Фло взглянула на гроб отца, отвернулась, снова посмотрела туда. Хэлли перегнулась через Марию и погладила девочку по колену.

— Ангелы забирают твоего папу на небеса, — прошептала Хэлли. — Скажи это брату.

— Ангелы забирают папу на небеса, — громко сказала Фло Саймону. Он кивнул, но лицо его по-прежнему было нахмурено.

Отец Хоукс начал службу, и Мария почувствовала, как слезы потекли по ее щекам. Она хотела стереть их, но Фло держала ее за одну руку, а Хэлли — за другую. Мария представила, что должна была чувствовать в этот момент Софи. Воображение рисовало ей, как сестра сидит одна в своей камере и думает о похоронах мужа, которые проходят без нее.

Тюрьма находилась всего лишь в нескольких милях отсюда, вниз по дороге. Похоронная процессия должна была пройти мимо нее к кладбищу. Мария подумала, что Софи может увидеть в окно людей, несущих гроб с телом ее мужа, и лимузины, в которых едет ее семья. Она не знала, будет ли сестра плакать или чувство облегчения, освобождения от власти Гордона, пересилит скорбь. Все улики говорили о том, что Софи убила Гордона преднамеренно, однако сама она в этом никому не призналась.

Никому, кроме Марии. Мария помнила, как спросила сестру, хотела ли она убить мужа, и та ответила, что хотела.

И все же Софи и Гордон прожили в браке двенадцать лет, у них было двое замечательных детей, поэтому Мария не могла не признать, что где-то в душе Софи очень любила его.

Внезапно до ее слуха донеслись громкие рыдания. Мария огляделась вокруг. Она увидела, что в толпе людей позади нее стоят Дункан с женой. На мгновение их глаза встретились, потом она отвернулась. Рыдания послышались снова — это был Эд, стоявший по ту сторону гроба. Его рот был безвольно распахнут, а по подбородку бежала слюна. Мария вспомнила, как Эд называл Гордона Клещиком на том злополучном празднике, после которого Гордон так избил Софи, что она оказалась в больнице.

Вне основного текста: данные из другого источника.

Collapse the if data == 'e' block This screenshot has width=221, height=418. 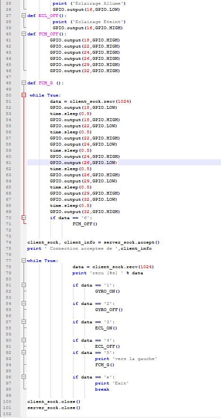point(24,377)
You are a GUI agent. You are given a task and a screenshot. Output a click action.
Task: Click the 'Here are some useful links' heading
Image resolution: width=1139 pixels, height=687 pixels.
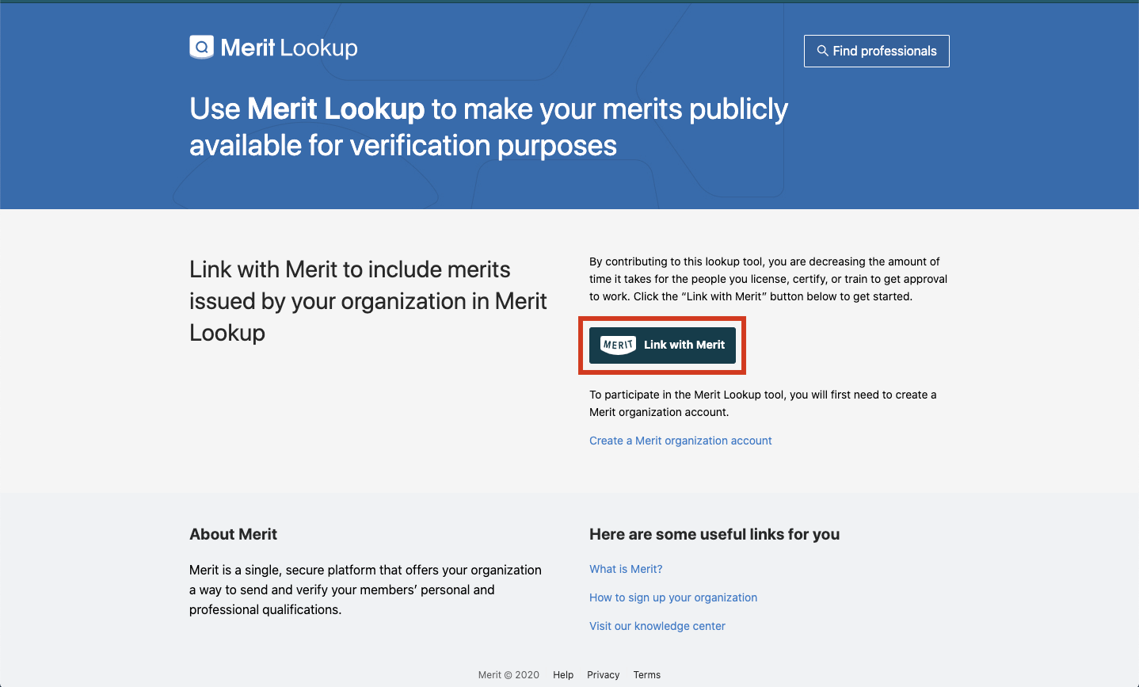tap(714, 534)
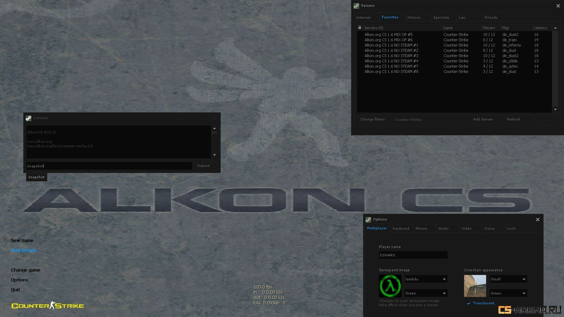
Task: Select server Alkon.org CS 1.6 NO STEAM #4
Action: tap(391, 61)
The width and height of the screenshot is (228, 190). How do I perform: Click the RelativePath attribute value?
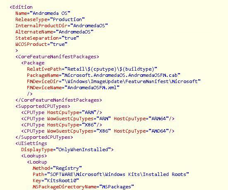[110, 69]
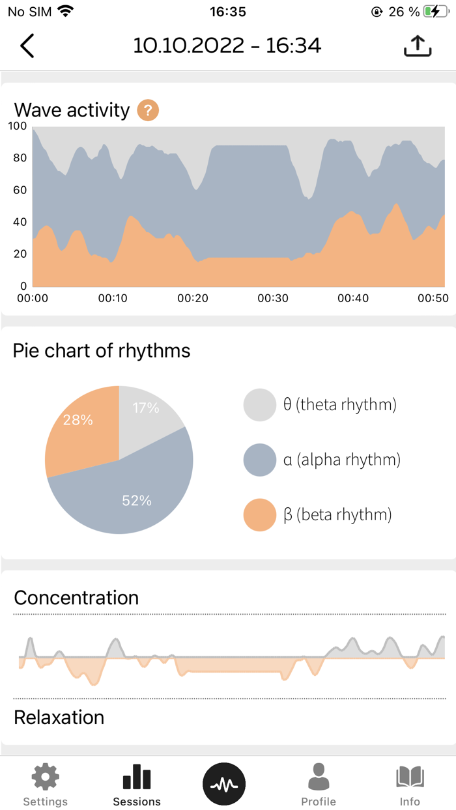The image size is (456, 810).
Task: Expand the Relaxation section
Action: pos(59,717)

Мария почувствовала, как слезы высыхают у нее на щеках. С каменным лицом она смотрела прямо перед собой. Неожиданно Мария осознала, что из всех Дарков и Литтлфильдов только она, Фло и Саймон не плакали — вероятно, потому, что они трое были ближе всего к истине.

— Никогда не забуду, как они игнорировали нас на похоронах, — произнесла Хэлли часом позже, когда они вернулись в ее дом. Из-за сложившихся обстоятельств они решили не приглашать никого из присутствовавших на кладбище на традиционный кофе с пирогом. — Можно подумать, что мы рады всему этому.

— В конце концов, Гордон был их сыном, — произнес Питер.